The answer must be an exact copy of all the data below.

(Available data begins)

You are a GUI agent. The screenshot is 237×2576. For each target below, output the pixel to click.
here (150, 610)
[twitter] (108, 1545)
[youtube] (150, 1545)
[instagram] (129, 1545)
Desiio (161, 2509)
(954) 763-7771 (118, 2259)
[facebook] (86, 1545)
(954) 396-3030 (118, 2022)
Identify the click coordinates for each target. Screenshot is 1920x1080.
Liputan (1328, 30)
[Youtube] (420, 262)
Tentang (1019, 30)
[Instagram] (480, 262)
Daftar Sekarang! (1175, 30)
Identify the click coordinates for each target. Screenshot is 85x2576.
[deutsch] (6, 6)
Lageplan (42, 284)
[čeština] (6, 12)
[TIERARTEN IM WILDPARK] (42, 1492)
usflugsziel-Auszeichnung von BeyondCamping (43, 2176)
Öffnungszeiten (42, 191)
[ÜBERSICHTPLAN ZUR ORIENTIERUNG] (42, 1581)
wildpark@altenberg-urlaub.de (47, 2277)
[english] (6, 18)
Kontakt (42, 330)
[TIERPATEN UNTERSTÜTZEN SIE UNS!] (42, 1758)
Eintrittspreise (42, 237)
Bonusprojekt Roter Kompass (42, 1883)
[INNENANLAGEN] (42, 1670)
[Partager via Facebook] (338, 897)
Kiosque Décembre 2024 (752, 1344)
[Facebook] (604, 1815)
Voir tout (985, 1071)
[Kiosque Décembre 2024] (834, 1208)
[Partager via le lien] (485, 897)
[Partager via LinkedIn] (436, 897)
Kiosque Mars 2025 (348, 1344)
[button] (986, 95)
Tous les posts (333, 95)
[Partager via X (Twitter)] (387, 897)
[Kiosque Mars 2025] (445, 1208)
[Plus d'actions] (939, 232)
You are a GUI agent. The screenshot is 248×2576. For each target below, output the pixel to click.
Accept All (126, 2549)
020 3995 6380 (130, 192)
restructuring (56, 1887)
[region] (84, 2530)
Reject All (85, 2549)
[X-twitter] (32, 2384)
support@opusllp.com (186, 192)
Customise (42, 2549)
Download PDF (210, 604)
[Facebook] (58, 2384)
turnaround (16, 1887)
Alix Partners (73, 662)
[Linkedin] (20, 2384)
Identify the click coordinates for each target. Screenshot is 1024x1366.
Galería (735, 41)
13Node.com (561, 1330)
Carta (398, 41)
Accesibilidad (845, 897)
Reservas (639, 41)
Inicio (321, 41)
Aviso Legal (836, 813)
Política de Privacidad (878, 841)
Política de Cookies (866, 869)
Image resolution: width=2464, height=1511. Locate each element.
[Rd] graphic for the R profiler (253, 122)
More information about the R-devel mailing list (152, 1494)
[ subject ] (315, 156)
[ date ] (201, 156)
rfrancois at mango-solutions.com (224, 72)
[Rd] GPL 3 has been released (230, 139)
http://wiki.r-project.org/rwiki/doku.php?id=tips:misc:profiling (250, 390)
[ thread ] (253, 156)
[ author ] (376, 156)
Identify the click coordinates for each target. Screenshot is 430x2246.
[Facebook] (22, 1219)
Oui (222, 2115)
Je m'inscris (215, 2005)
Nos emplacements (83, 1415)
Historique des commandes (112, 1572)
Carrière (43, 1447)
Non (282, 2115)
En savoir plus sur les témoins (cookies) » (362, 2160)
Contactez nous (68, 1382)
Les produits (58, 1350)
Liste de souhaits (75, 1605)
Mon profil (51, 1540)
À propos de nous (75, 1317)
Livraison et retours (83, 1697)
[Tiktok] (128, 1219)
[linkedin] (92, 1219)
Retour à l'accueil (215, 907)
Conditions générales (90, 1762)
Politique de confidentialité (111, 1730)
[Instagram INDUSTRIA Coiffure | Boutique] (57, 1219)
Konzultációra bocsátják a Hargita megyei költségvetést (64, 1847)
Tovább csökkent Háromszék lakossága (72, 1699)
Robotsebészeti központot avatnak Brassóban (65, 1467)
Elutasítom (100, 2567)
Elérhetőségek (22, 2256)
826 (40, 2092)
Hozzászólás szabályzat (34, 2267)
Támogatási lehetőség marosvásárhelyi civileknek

(Available data ends)

**Written reply**.
You are a GUI agent. The screenshot is 237×2576. For each target below, output the pixel to click.
here (150, 610)
[twitter] (108, 1545)
[youtube] (150, 1545)
[instagram] (129, 1545)
Desiio (161, 2509)
(954) 763-7771 (118, 2259)
[facebook] (86, 1545)
(954) 396-3030 (118, 2022)
Identify the click coordinates for each target. Screenshot is 1920x1080.
Liputan (1328, 30)
[Youtube] (420, 262)
Tentang (1019, 30)
[Instagram] (480, 262)
Daftar Sekarang! (1175, 30)
Identify the click coordinates for each target. Screenshot is 85x2576.
[deutsch] (6, 6)
Lageplan (42, 284)
[čeština] (6, 12)
[TIERARTEN IM WILDPARK] (42, 1492)
usflugsziel-Auszeichnung von BeyondCamping (43, 2176)
Öffnungszeiten (42, 191)
[ÜBERSICHTPLAN ZUR ORIENTIERUNG] (42, 1581)
wildpark@altenberg-urlaub.de (47, 2277)
[english] (6, 18)
Kontakt (42, 330)
[TIERPATEN UNTERSTÜTZEN SIE UNS!] (42, 1758)
Eintrittspreise (42, 237)
Bonusprojekt Roter Kompass (42, 1883)
[INNENANLAGEN] (42, 1670)
[Partager via Facebook] (338, 897)
Kiosque Décembre 2024 (752, 1344)
[Facebook] (604, 1815)
Voir tout (985, 1071)
[Kiosque Décembre 2024] (834, 1208)
[Partager via le lien] (485, 897)
[Partager via LinkedIn] (436, 897)
Kiosque Mars 2025 (348, 1344)
[button] (986, 95)
Tous les posts (333, 95)
[Partager via X (Twitter)] (387, 897)
[Kiosque Mars 2025] (445, 1208)
[Plus d'actions] (939, 232)
You are a GUI agent. The screenshot is 248×2576. For each target below, output the pixel to click.
Accept All (126, 2549)
020 3995 6380 (130, 192)
restructuring (56, 1887)
[region] (84, 2530)
Reject All (85, 2549)
[X-twitter] (32, 2384)
support@opusllp.com (186, 192)
Customise (42, 2549)
Download PDF (210, 604)
[Facebook] (58, 2384)
turnaround (16, 1887)
Alix Partners (73, 662)
[Linkedin] (20, 2384)
Identify the click coordinates for each target. Screenshot is 1024x1366.
Galería (735, 41)
13Node.com (561, 1330)
Carta (398, 41)
Accesibilidad (845, 897)
Reservas (639, 41)
Inicio (321, 41)
Aviso Legal (836, 813)
Política de Privacidad (878, 841)
Política de Cookies (866, 869)
Image resolution: width=2464, height=1511. Locate each element.
[Rd] graphic for the R profiler (253, 122)
More information about the R-devel mailing list (152, 1494)
[ subject ] (315, 156)
[ date ] (201, 156)
rfrancois at mango-solutions.com (224, 72)
[Rd] GPL 3 has been released (230, 139)
http://wiki.r-project.org/rwiki/doku.php?id=tips:misc:profiling (250, 390)
[ thread ] (253, 156)
[ author ] (376, 156)
Identify the click coordinates for each target. Screenshot is 430x2246.
[Facebook] (22, 1219)
Oui (222, 2115)
Je m'inscris (215, 2005)
Nos emplacements (83, 1415)
Historique des commandes (112, 1572)
Carrière (43, 1447)
Non (282, 2115)
En savoir plus sur les témoins (cookies) » (362, 2160)
Contactez nous (68, 1382)
Les produits (58, 1350)
Liste de souhaits (75, 1605)
Mon profil (51, 1540)
À propos de nous (75, 1317)
Livraison et retours (83, 1697)
[Tiktok] (128, 1219)
[linkedin] (92, 1219)
Retour à l'accueil (215, 907)
Conditions générales (90, 1762)
Politique de confidentialité (111, 1730)
[Instagram INDUSTRIA Coiffure | Boutique] (57, 1219)
Konzultációra bocsátják a Hargita megyei költségvetést (64, 1847)
Tovább csökkent Háromszék lakossága (72, 1699)
Robotsebészeti központot avatnak Brassóban (65, 1467)
Elutasítom (100, 2567)
Elérhetőségek (22, 2256)
826 (40, 2092)
Hozzászólás szabályzat (34, 2267)
Támogatási lehetőség marosvásárhelyi civileknek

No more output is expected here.